This is a common operation for my team as well. In my old project, so many index...

bshipp · on March 19, 2019

The ENUM type sounds like a great little tweak; I've got quite a few small tables that describe a fixed number of rows so I'll definitely investigate that.

I'm my own worst enemy for indexes, because I'm not only the database administrator but also the analyst. So when I'm trying to solve an ad-hoc problem and encounter a long-running query there's a 99% probability that I may have "accidentally" generated a new index to accelerate that query and then forgotten to remove it when I was done.

Lesson learned, and also a good argument for disaggregating the administrative and analytical user permissions.

aidos · on March 19, 2019

More recently I’ve got into the habit of creating a new schema when I’m analysing / patching data so I can pull out the data I need into new tables and index accordingly. Because I do it from vim and have a plugin to execute the queries, I just create a record as I go (and I set the path to hit my new schema first so any new tables go there).

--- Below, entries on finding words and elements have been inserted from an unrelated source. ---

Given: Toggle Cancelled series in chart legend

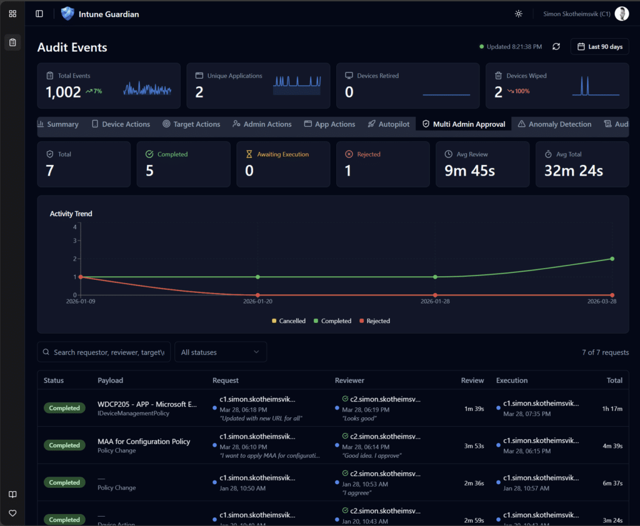Looking at the screenshot, I should point(289,321).
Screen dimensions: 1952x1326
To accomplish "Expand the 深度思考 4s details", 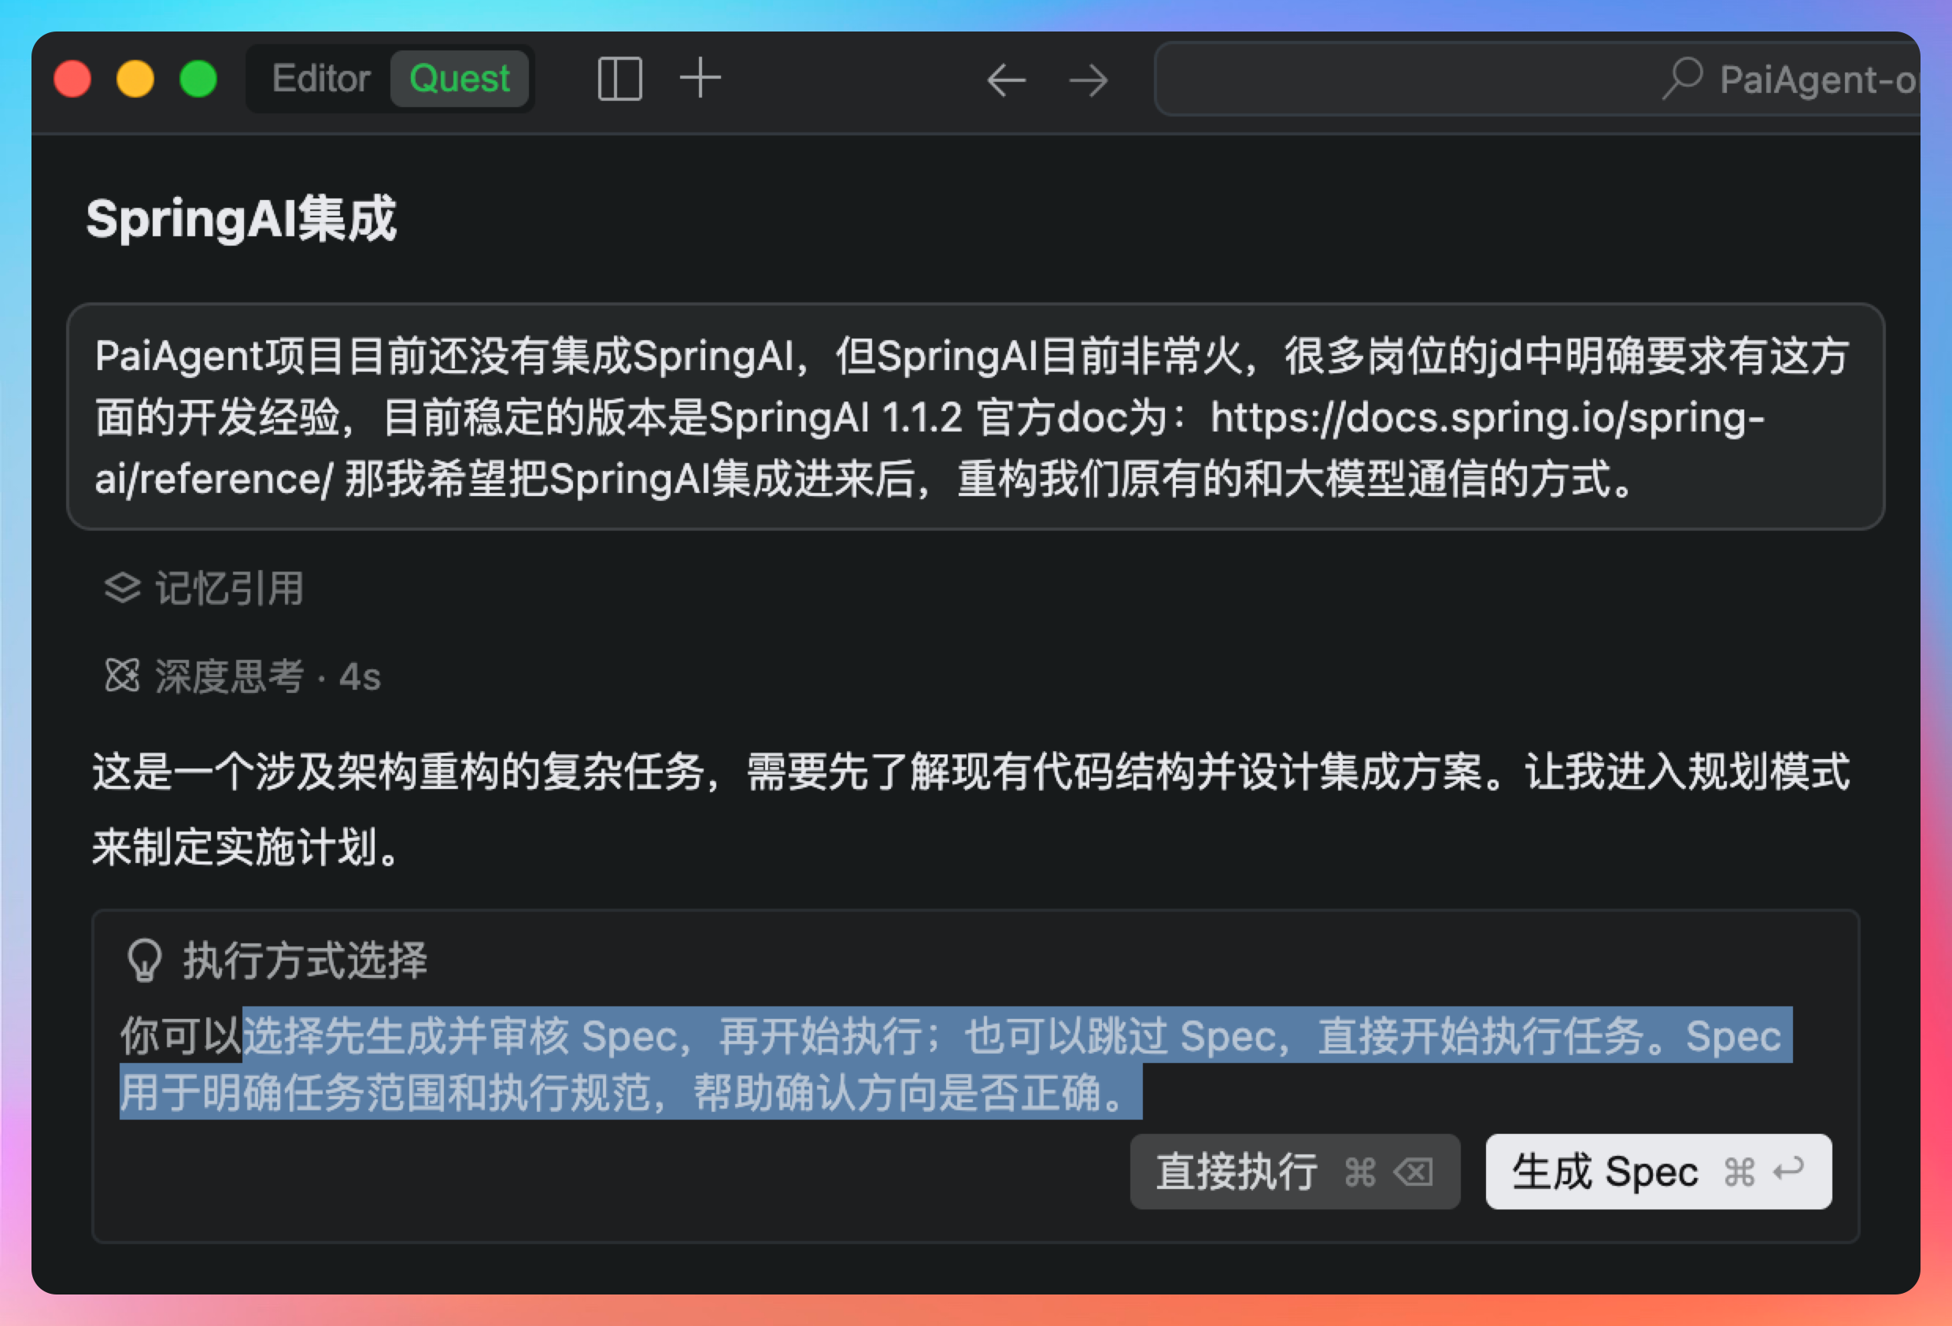I will coord(242,676).
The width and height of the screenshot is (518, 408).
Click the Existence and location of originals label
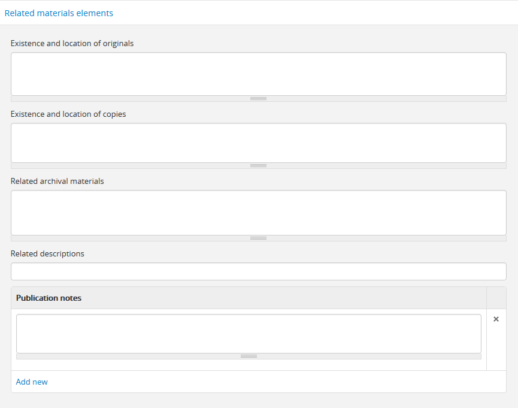pyautogui.click(x=72, y=43)
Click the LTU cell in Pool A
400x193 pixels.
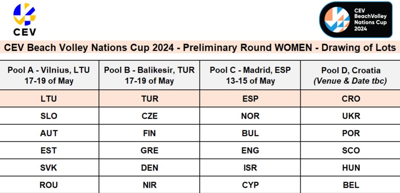pyautogui.click(x=49, y=99)
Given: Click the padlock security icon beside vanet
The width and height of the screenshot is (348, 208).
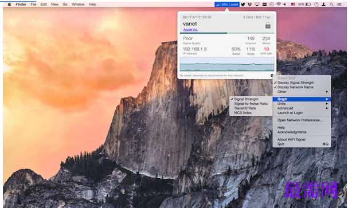Looking at the screenshot, I should 268,25.
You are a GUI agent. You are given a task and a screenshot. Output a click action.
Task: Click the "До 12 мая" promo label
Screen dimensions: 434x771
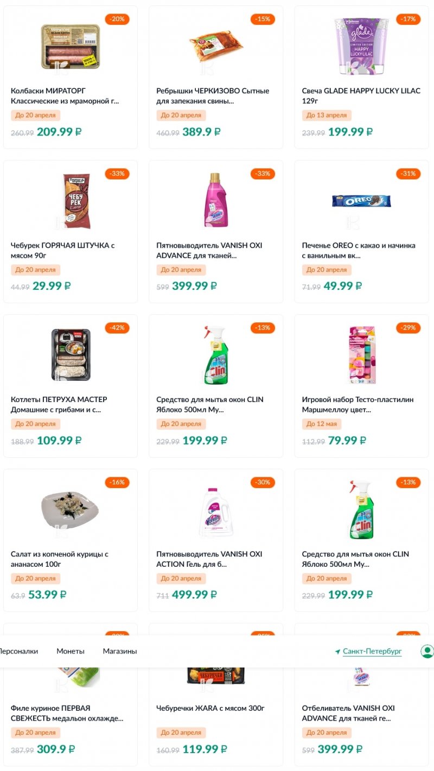322,424
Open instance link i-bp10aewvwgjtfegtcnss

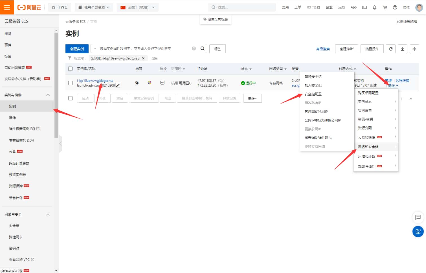click(x=95, y=80)
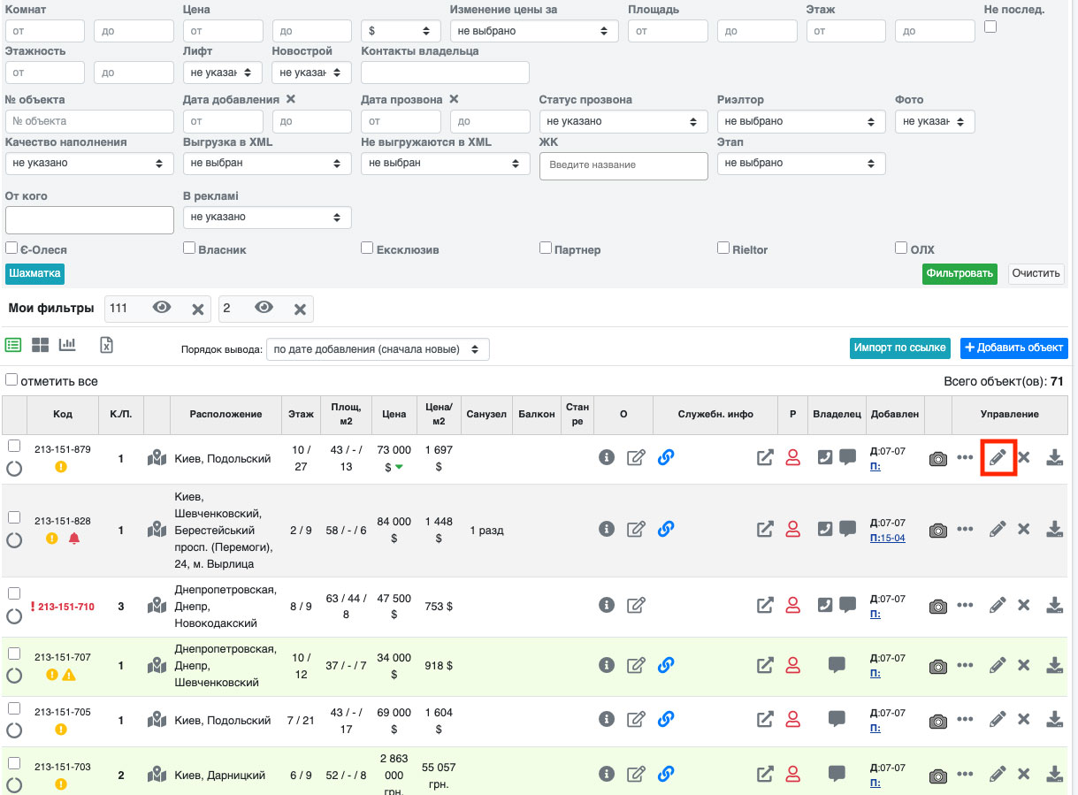Export list to Excel file icon
Viewport: 1078px width, 795px height.
point(106,345)
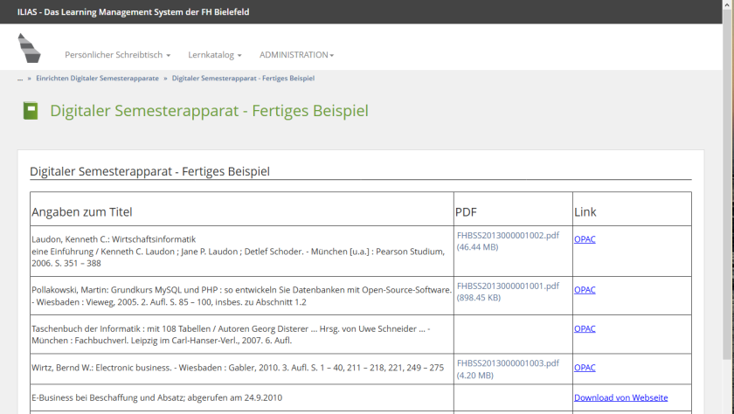Go to Einrichten Digitaler Semesterapparate breadcrumb

(x=97, y=79)
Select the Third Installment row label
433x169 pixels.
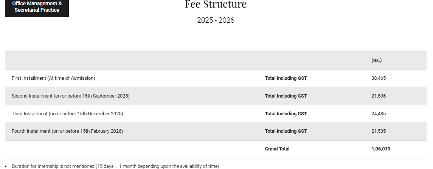pyautogui.click(x=67, y=114)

bshipp · on March 19, 2019

Ooooh, I like that idea a lot, especially since I can assign it a tablespace on a different drive.

Jedd · on March 19, 2019

> Other big boons for us have been using ENUM types where necessary (small known dataset for a column) -- now your column takes 4 bytes instead of N bytes for a string. I find them a bit easier to work in than foreign keys for this optimization because of their direct string mapping.

Can you give an example?

It sounds like normalising the schema would have similar (perhaps more) benefits.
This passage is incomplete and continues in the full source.